Thursday, November 1, 2007

The Red Sox victory parade

I guess I should say something about the Red Sox World Series victory parade since it was right here in my backyard. I guess I went. Rather, I was sort of drawn to it, was standing there for awhile, then left. I went out to catch some air at lunch, and then thought I’d check out what I knew was going to be madness. But there’s this urge in us…me, at least…that wants to be part of the greater world, though more and more I know through experience that I really don’t fit into that greater world. As was the case on Tuesday.

I eased up to the crowd standing up where West Street and Tremont meet. The crowd was thick there, maybe ten people deep, but I figured the players would be up on the ducks so I’d see something when they passed. But I couldn’t handle the crowd.

There were four construction workers sitting there on the bumper of a UPS truck, and the scene was such a cliché. One big loudmouth and his three little lapdogs. The loudmouth was named, Paul and he was from Medford. Now there’s something unique to the adult male Irish population here in Boston that they add a –y or an –lie to their names. Hence, grown men who look like they’re probably suffering from such adult maladies like advanced hemorrhoids and really nasty, smelly feet call each other little boy names like Bobby or Tommy or Billy. Their “maws” probably still thump them on the heads with their index fingers when they do something wrong, like use the tablecloth for a napkin.

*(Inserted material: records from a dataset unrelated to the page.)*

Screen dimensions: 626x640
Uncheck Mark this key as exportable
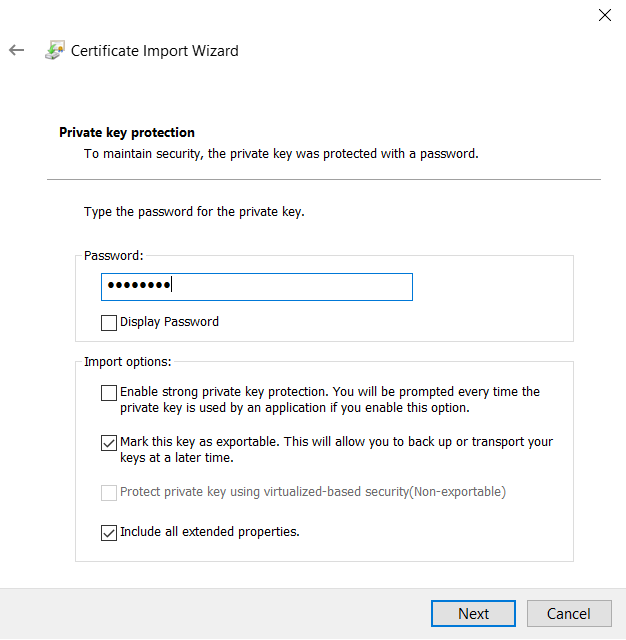coord(109,443)
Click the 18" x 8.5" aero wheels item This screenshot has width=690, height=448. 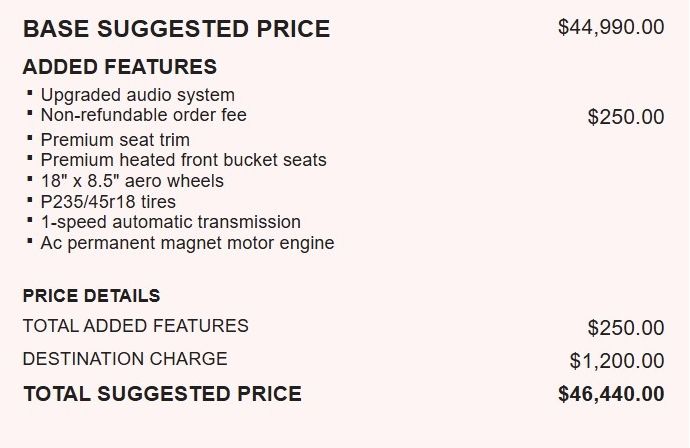click(132, 181)
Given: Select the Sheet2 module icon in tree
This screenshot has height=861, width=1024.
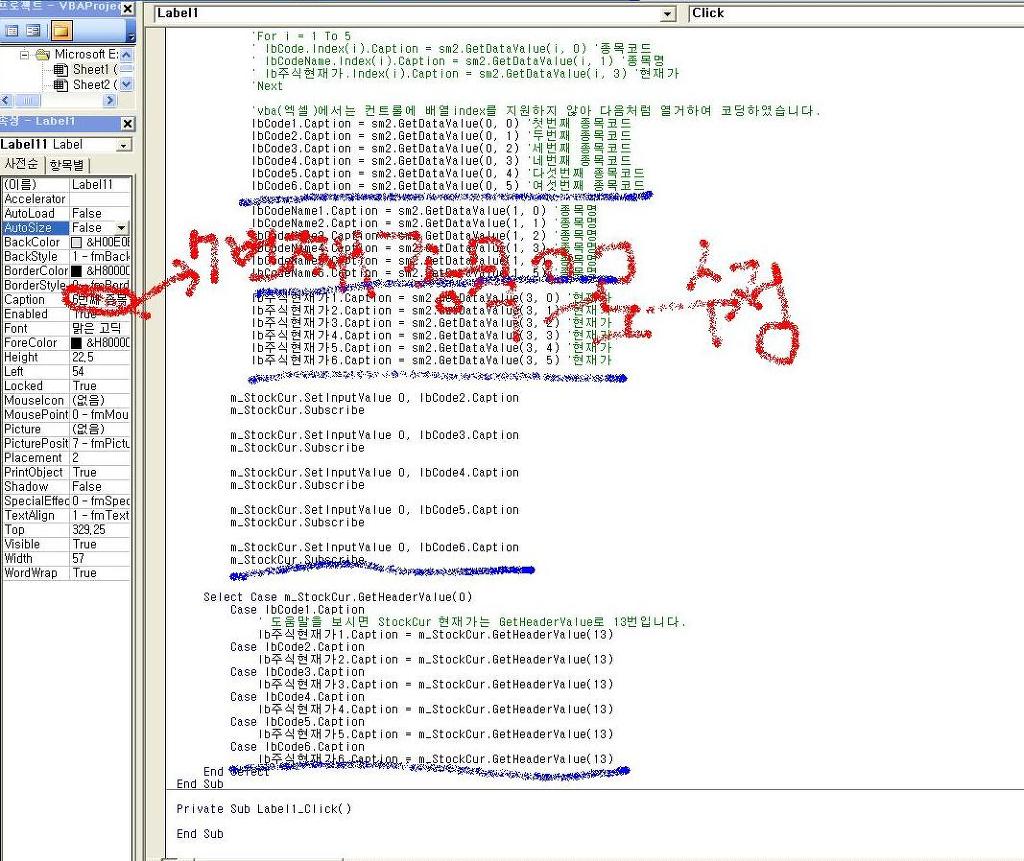Looking at the screenshot, I should pos(60,85).
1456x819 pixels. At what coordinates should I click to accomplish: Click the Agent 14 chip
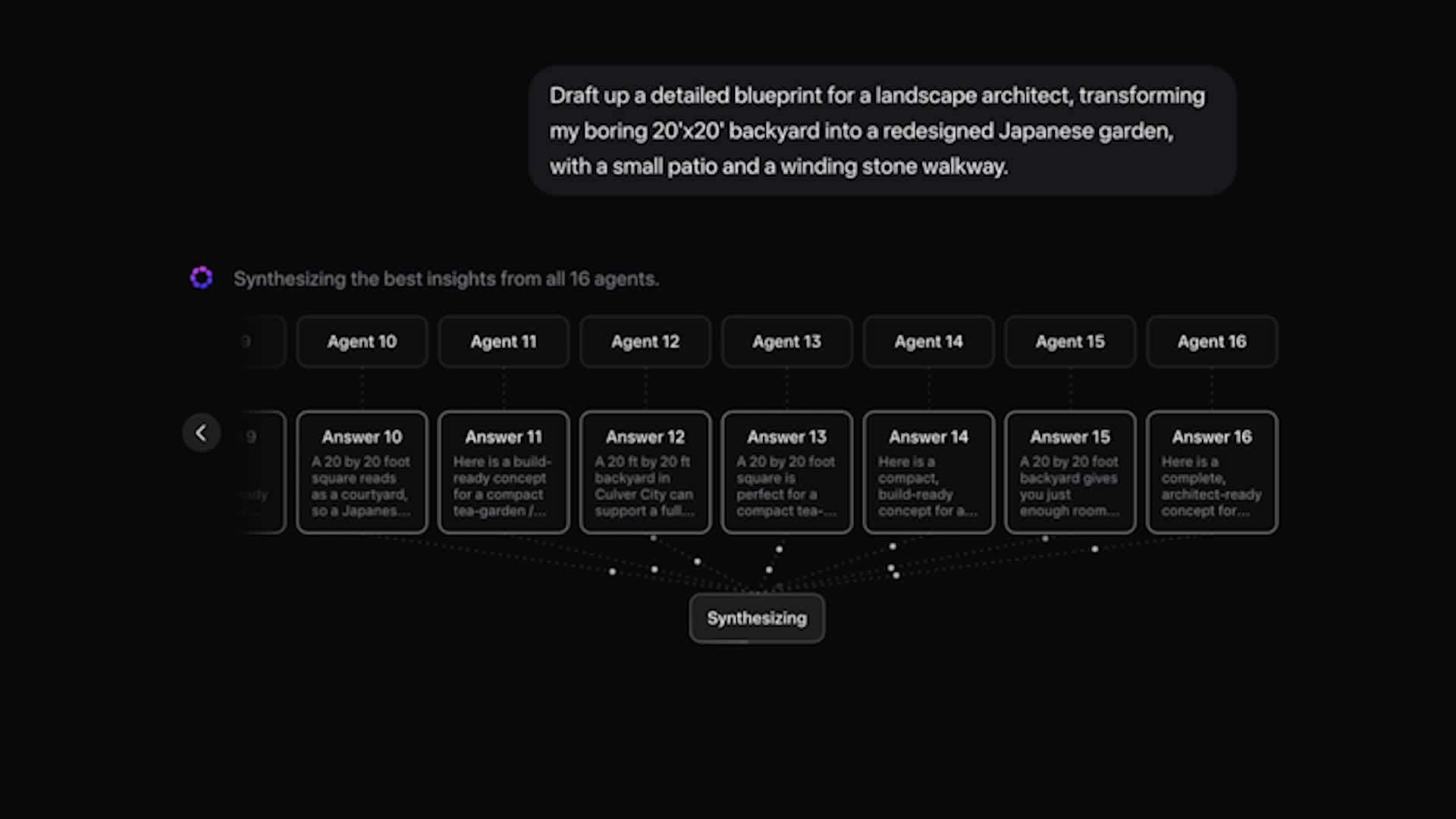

So this guy was Paulie, and because he was from Medford, it was said with that regionally slurring of words unique to that particular city: Puaulie, from Mefah. He brayed like mule with a speech impediment. To passing police officers, all of whom he seemed to know, young girls with whom he flirted. Everything was punctuated with this loud, horsey bray of a laugh. That pretty much set the tone for that particular corner, and I know Boston well enough now that I knew that was pretty much the tone all along the entire parade route.

When I was more in love with this city, I thought guys like him colorful. And I suppose they are, to some degree. Harmless, really, just a guy enjoying himself and the world. But he’s rooted in this city, and I’m not any more, and I feel as disconnected to him as I do about everything else around here.

Which brings me to the Sox. I am long past hero worship, or at least hero worship of sports figures. Funny, the cube in which I’m typing this right now has pictures of Lucinda Williams, Jimmy Hendrix, and Ernest Hemingway pinned to the walls. I don’t think I worship them as much as I’d like to emulate them. I don’t want to be them. I want to be me, with their qualities. So I’m long past standing on a street corner to wait for a glimpse of an overpaid entertainer, which I think all sports figures are. Manny and Schilling are the same as Michael Jackson or Mick Jagger in my mind. If I go to a game, which I rarely do because I can’t afford to, I root for the Sox, but would rather see a good game rather than a sloppy win. And I’ve long since stopped tying my self-worth to the won-loss record of any sports team.

So, the Red Sox won the World Series. Good for them. They all seemed happy. The crowd seemed happy. I was happy, too, because when I turned around there was one of my favorite bookstores right in front of me, the Brattle Bookstore, and I went in and found a birthday present for Sue.